La mano pesada sobre el hombro pequeño. Respira parejo, sin sonido. El tipo vuelve a meterse en el baño. ¡Otra vez las manos! Por el espejo, la puerta entreabierta. La de vidrio verde a la calle y la que da a la casa, cerradas. Escucha el desparejo sonido del agua golpeando las manos y el cerámico. La puerta que comunica con la casa se abre pero nadie asoma tras la mano en el picaporte; una mano fina y sin pelos, que desaparece en silencio. Él se estira y agarra las dos tijeras del estuche. Las guarda, una en cada bolsillo, para que no se choquen entre sí. Sería inconfundible el tintineo al oído del peluquero. Las aprieta tanto que las manos le sudan.

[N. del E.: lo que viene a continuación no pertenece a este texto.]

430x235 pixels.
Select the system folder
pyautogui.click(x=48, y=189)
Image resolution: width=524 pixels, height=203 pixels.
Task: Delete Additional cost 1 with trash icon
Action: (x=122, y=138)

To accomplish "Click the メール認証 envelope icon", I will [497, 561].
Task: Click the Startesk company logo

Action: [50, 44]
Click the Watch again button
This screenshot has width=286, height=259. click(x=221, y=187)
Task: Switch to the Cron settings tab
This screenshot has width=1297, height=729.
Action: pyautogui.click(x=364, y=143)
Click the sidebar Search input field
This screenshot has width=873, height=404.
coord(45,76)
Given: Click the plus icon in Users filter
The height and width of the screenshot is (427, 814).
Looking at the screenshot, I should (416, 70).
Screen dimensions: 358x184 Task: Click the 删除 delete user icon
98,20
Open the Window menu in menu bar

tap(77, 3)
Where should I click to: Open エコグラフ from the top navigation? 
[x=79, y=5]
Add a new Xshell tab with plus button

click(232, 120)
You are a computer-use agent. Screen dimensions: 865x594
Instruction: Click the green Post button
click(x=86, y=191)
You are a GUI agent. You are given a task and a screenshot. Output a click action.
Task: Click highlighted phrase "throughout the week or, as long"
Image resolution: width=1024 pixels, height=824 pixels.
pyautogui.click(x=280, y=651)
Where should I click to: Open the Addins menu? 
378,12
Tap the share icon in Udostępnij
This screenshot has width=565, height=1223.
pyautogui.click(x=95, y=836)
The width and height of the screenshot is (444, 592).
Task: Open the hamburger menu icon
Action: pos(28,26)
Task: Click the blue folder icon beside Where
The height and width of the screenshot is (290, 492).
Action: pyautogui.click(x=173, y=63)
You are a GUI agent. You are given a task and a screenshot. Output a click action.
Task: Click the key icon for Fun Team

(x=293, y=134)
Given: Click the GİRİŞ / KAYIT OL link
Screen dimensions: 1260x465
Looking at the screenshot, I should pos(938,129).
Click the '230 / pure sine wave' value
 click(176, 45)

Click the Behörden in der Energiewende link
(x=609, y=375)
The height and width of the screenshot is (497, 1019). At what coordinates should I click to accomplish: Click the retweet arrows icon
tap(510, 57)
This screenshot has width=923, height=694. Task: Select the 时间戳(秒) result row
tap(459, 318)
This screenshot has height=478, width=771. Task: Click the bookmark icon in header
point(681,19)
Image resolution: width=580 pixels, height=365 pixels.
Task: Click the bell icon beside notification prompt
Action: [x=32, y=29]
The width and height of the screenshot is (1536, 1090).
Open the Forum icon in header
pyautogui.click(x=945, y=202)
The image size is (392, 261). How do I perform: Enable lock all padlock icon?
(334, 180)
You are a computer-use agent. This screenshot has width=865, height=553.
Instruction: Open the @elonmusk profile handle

El peluquero ya está detrás de él y pregunta cómo se ve. Así está bien. Muy bien, joven. De la puerta, la mano y la voz femenina, emerge: Natalia, mi hija y ayudante. Los dejo, acaba diciendo. Y se mete a la casa por la misma puerta por la que ella acaba de entrar.
Natalia acumula fácilmente el pelo en dos partes a los costados de la butaca. Lo levanta en un palita y deja todo en un rincón. En tres pasos se para justo frente a él. Sonríe por cortesía y desprende el abrojito en la nuca. Huele a chicle de uva.